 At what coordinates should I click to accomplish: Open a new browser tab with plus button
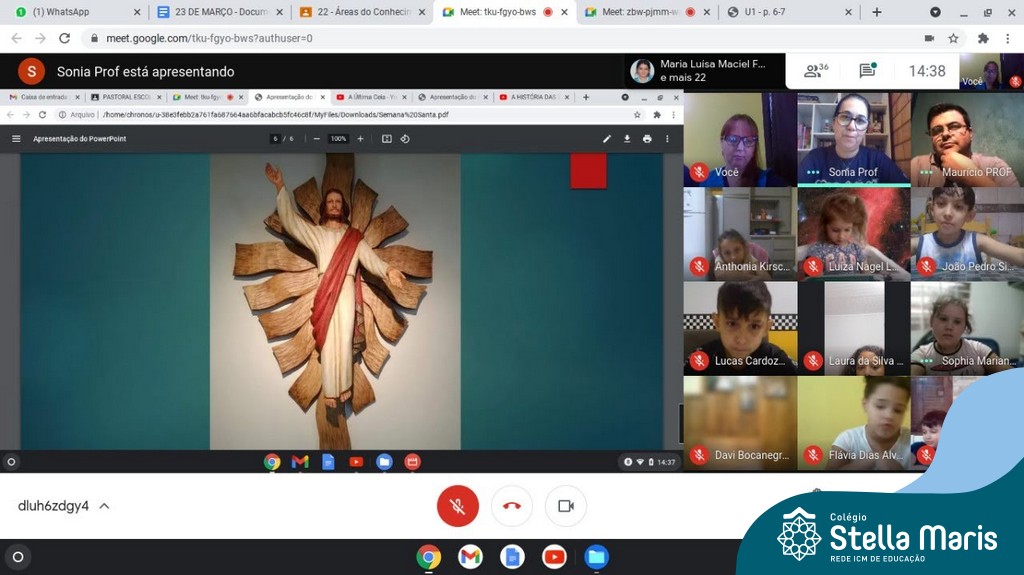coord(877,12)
+---+
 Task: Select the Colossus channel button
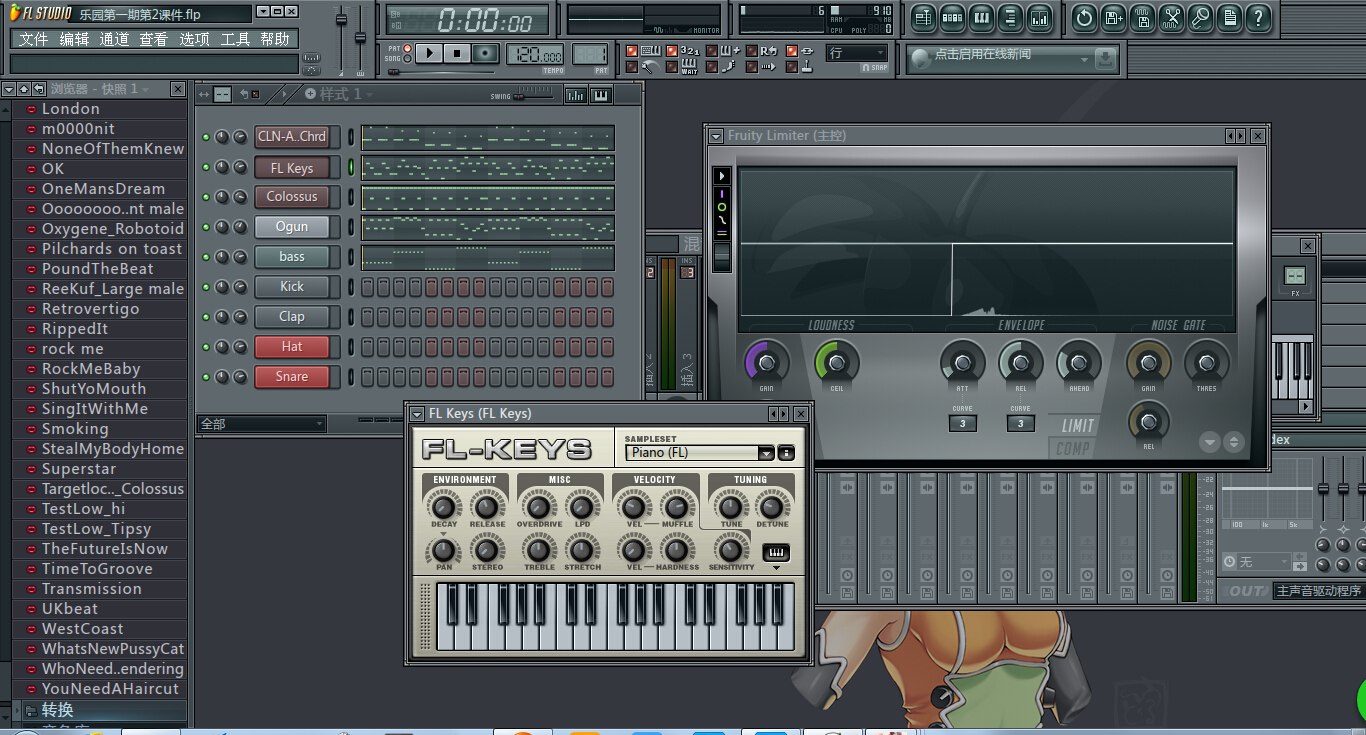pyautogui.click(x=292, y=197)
+---+
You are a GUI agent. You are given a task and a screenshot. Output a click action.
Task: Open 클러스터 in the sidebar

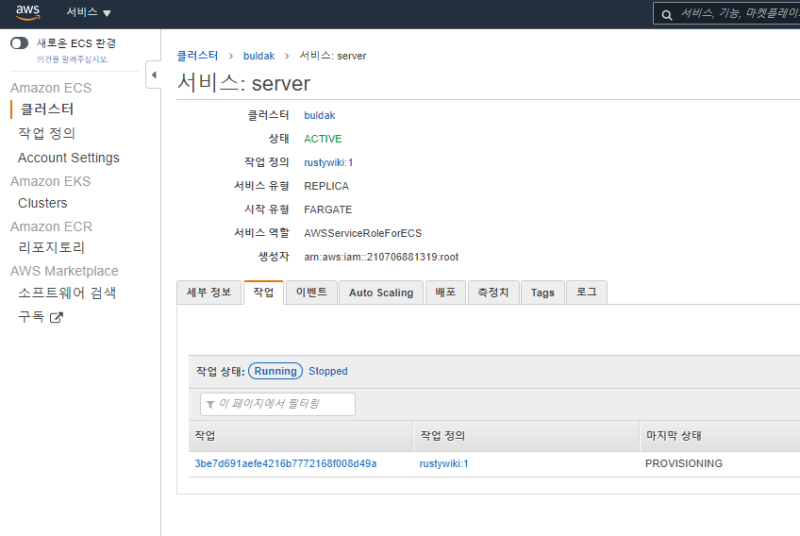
+---+
**WHAT THE EXERCISE ASKS**
Above are the entries. Output exactly the lines beginning with the line that has "You are a GUI" and ending with the line that has "Task: Open 클러스터 in the sidebar".

**ANSWER TO THE PROBLEM**
You are a GUI agent. You are given a task and a screenshot. Output a click action.
Task: Open 클러스터 in the sidebar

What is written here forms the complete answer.